Limitations & Future Work

  • The analysis is primarily based on black-box probing (text-only/image-only testing) and lacks examination of internal model mechanisms (e.g., attention, gradients).
  • Coverage is limited to the VQA paradigm; multimodal generation, retrieval, and other task formats are not addressed.
  • The quantitative metrics of the data spectrum are contingent on the capability ceiling of the specific MLLMs used; different models may yield different spectral distributions.
  • No concrete recommendations are provided for designing benchmarks that genuinely require cross-modal reasoning.
  • VQA bias analysis: VQA-CP, AdVQA — this paper extends point-wise bias analysis to systematic spectral analysis.
  • MLLM evaluation: MMBench, MM-Vet — this paper reveals that these evaluations may overestimate cross-modal reasoning ability.
  • Dataset design: Balanced VQA, CounterFactual VQA — eliminating one type of bias while inadvertently introducing another.

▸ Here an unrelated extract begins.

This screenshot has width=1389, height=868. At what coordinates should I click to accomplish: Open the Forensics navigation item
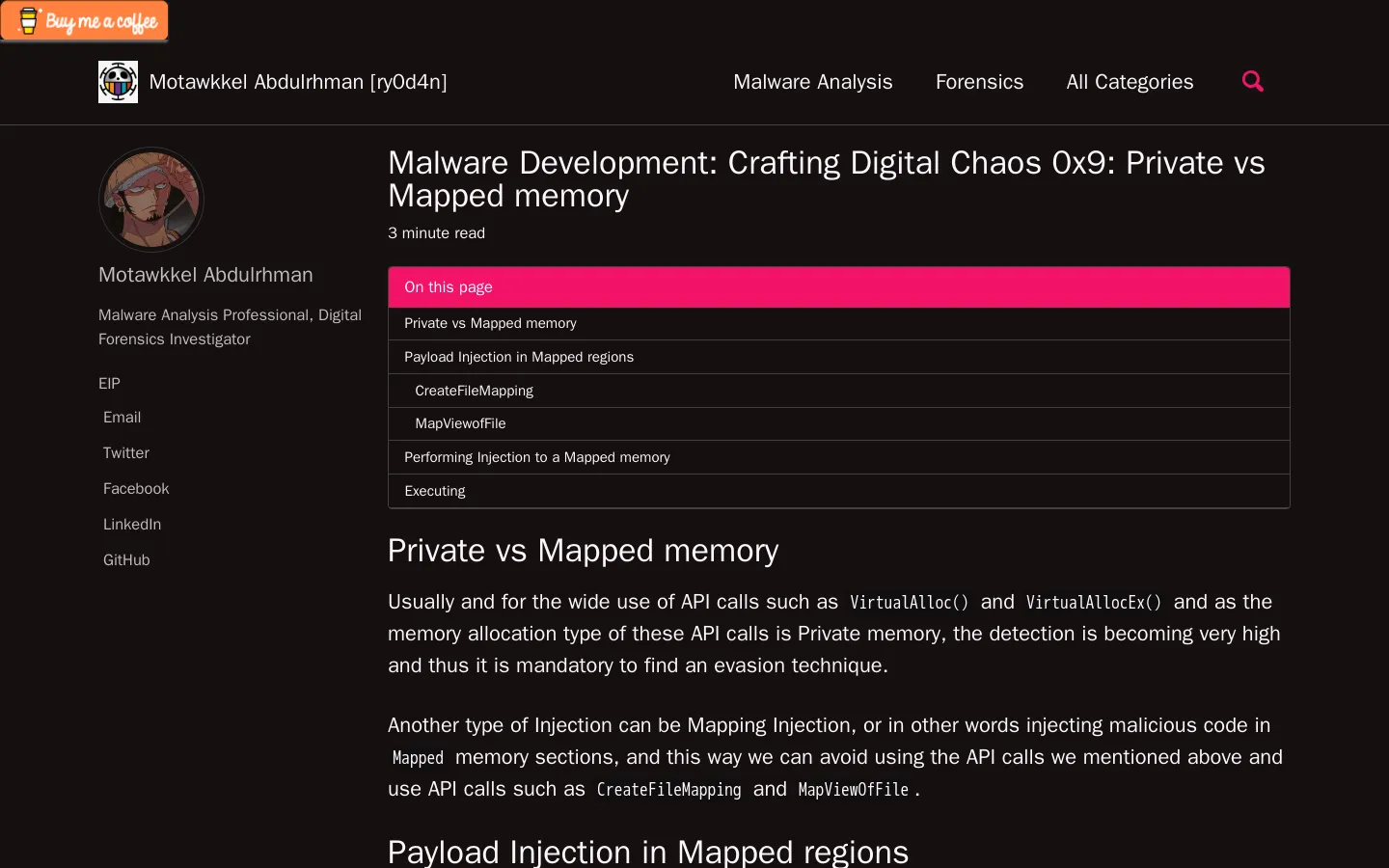point(979,82)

  • Insight: Future multimodal benchmark design should first calibrate the bias distribution on the data spectrum to ensure that cross-modal reasoning is the genuine bottleneck rather than a shortcut.
  • Extended reflection: The data spectrum methodology can be generalized to benchmark quality auditing for more modality combinations, such as audio-language and video-language.

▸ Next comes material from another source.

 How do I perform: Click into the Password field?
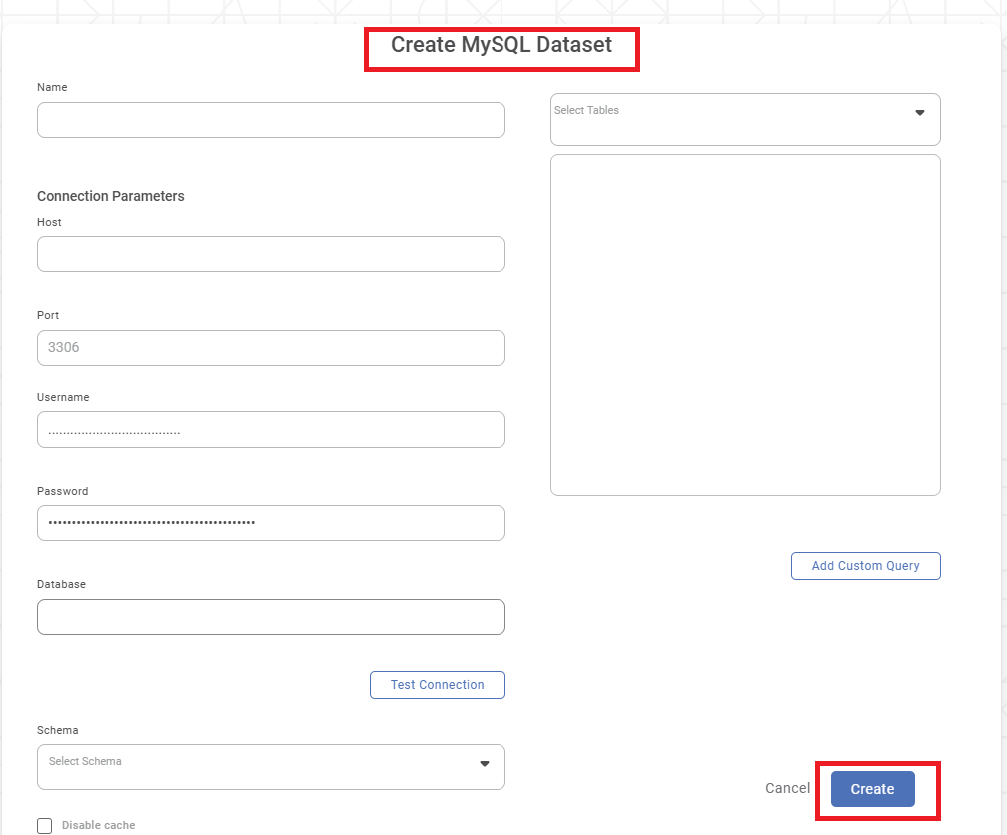pos(270,523)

  • Recommendation: All multimodal benchmark papers should report image-only, text-only, and random baseline scores, rather than reporting only full-input performance.

Rating

  • Novelty: ⭐⭐⭐⭐ The data spectrum framework is novel, with counter-intuitive and valuable findings.
  • Experimental Thoroughness: ⭐⭐⭐⭐⭐ 23 benchmarks × 36 models with multi-scale and multi-type validation — extremely comprehensive.
  • Writing Quality: ⭐⭐⭐⭐ Clear structure; radar charts and sub-category visualizations are intuitive.
  • Value: ⭐⭐⭐⭐⭐ Directly informative for community benchmark design and model evaluation standards.